Brendan Emmett Quigley’s themeless Monday crossword — Laura’s Review
Good morning and welcome to a “Today I Learned” writeup:
- [1a: Underwater ecosystem made up of brown algae]: KELP FOREST. Kelp may look like plants, but they are not. Want to help conserve the planet’s KELP FORESTs? Find out more from Oceana, a global environmental group.
- [15a: State in which one stops breathing while reading on one’s smartphone]: EMAIL APNEA. Apparently psychologists have studied a phenomenon in which people momentarily stop breathing while they wait for things to load. The helpful folks at Lifehacker suggest some techniques to combat it so that you will continue to be alive.
- [18a: Neutrino physicist Lederman]: LEON. Author of The God Particle: If the Universe Is the Answer, What Is the Question? (Some think that the answer is 42, and that the universe is actually the question.) He also discovered the muon neutrino and the bottom quark.
- [45a: Pindaric ode stanza]: STROPHE. With ODE showing up in grids so often, you’d think we’d see more of their component parts. You’ve got your STROPHE, your antistrophe, and your epode — put ’em all together and give it to the chorus for your Greek drama.
- [2d: Style of dress]: EMPIRE. Popularized by Joséphine de Beauharnais, first empress of Napoleon Bonaparte, it was called the Greek style at the time (1790 through 1810s), and retronymed EMPIRE when revived in the 1920s. With high waistlines just under the bust, short sleeves, and diaphanous fabrics, the style is familiar to most Americans from film and television adaptations of Jane Austen’s œuvre.
Robert E. Lee Morris’ LA Times crossword – Gareth’s write-up
A basic theme trope centering on the revealing phrase RIGHTOFCENTER – which is used to make CENTER – FIELD, ICE, CUT (apparently a steak thing?), and STAGE. I like the explicitly horizontal nature of the revealing answer.

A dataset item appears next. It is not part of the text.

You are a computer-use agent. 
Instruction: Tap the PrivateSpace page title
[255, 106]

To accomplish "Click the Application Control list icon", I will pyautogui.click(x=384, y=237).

[School group excursion], FIELDTRIP – we all read this in Miss Frizzle’s voice?
Very precise clue on ICEICEBABY, [First single >by a rapper<…] I checked. Wild Thing by Tone Loc only reached #2, and although Rapture and West End Girl were #1’s featuring rapping, they were not >by a rapper<.
[“Rabbit ears” on an RCA cabinet, back in the day], TVANTENNA. My TV has those – well it’s not in use, as it can only (kind of) get one station… I think in the US there is no analogue signal anymore, though?
For a right of center puzzle, there is an awful lot of left coast geography… ALAMEDA, Santa ANITA and OXNARD (which I don’t know how I knew, but I did? That is a US geography deep cut!) Well, it is the >LA< Times!